§ **Written request**: Rewrite the material starting at the line that contains "Take a snapshot with the camera icon" and ending at the line that contains "the Bluetooth device", swapping "chat bubble" for "message bubble" and leaving everything else unchanged.

Extracted records
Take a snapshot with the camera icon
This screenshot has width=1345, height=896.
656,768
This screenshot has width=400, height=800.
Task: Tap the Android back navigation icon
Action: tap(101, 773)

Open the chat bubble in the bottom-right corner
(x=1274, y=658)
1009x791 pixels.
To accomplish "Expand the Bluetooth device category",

...

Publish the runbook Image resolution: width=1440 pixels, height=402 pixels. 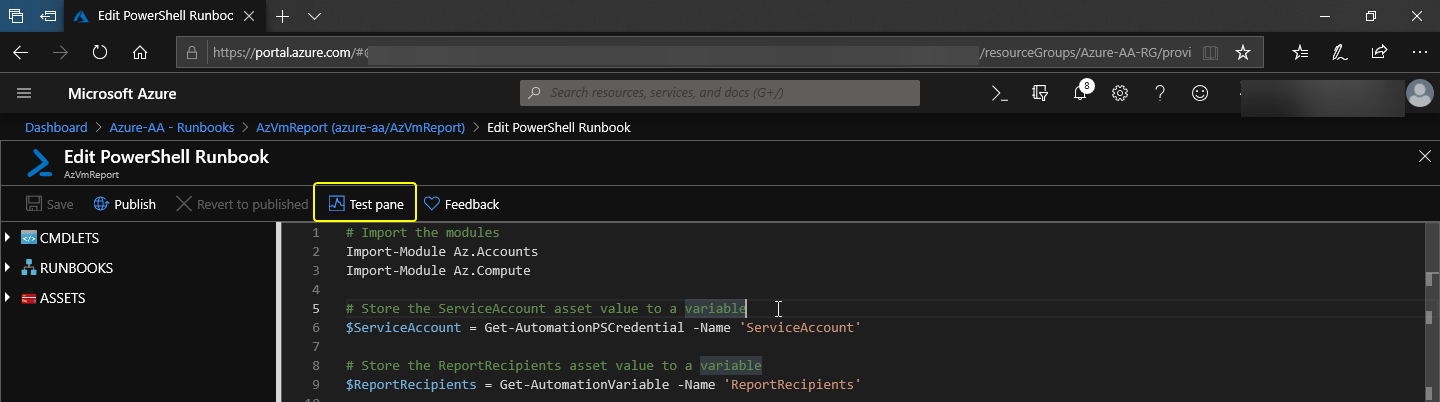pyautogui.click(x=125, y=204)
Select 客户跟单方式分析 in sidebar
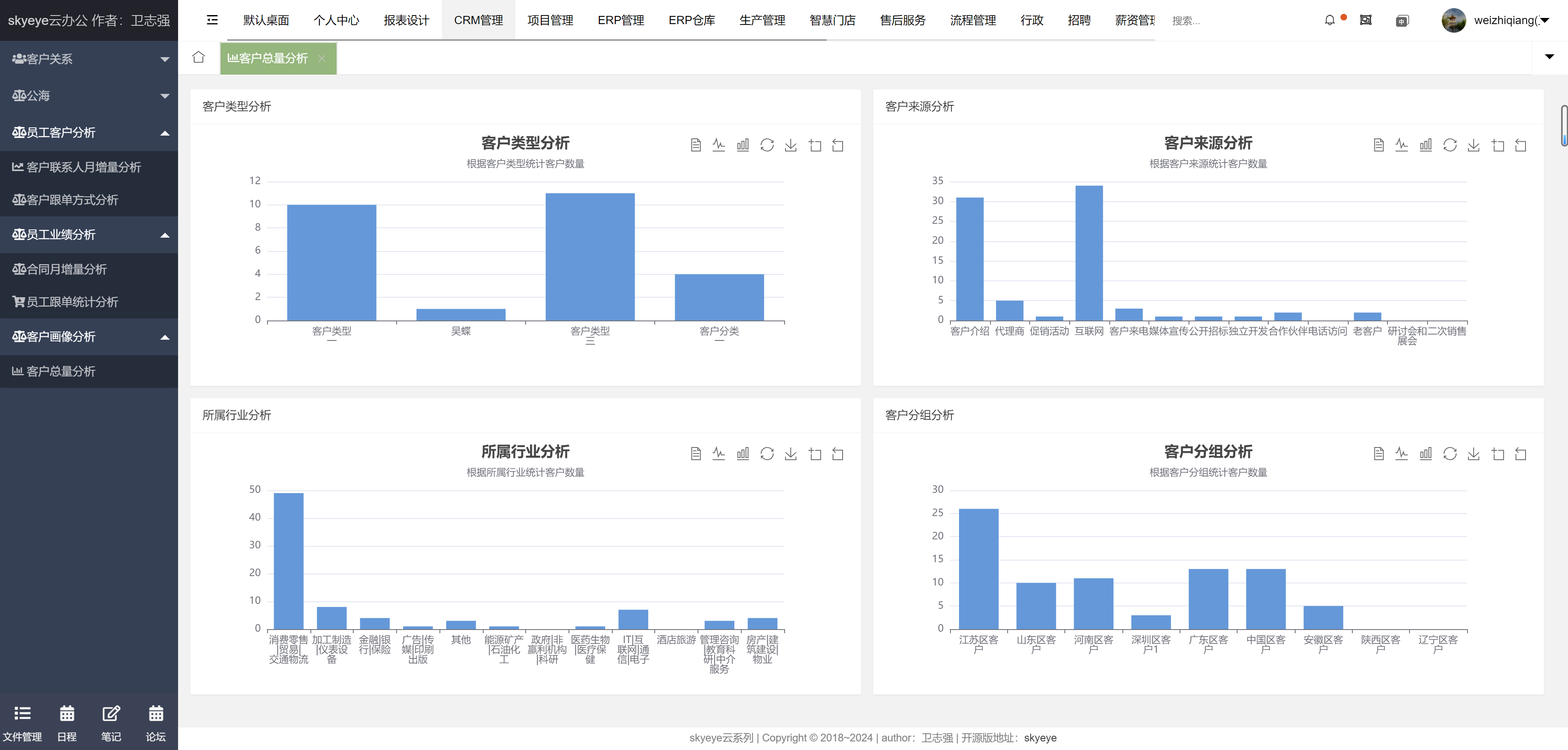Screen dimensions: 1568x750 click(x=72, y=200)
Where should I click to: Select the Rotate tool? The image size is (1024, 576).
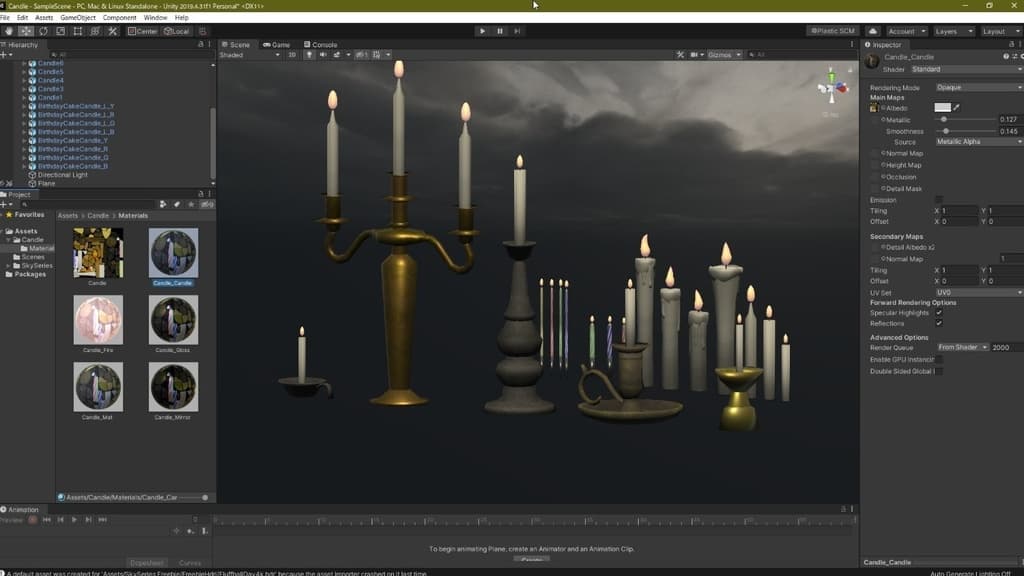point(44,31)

§ **Answer**:
Take a snapshot with the camera icon
This screenshot has width=1345, height=896.
656,768
This screenshot has width=400, height=800.
Task: Tap the Android back navigation icon
Action: tap(101, 773)

Open the message bubble in the bottom-right corner
(x=1274, y=658)
1009x791 pixels.
To accomplish "Expand the Bluetooth device category",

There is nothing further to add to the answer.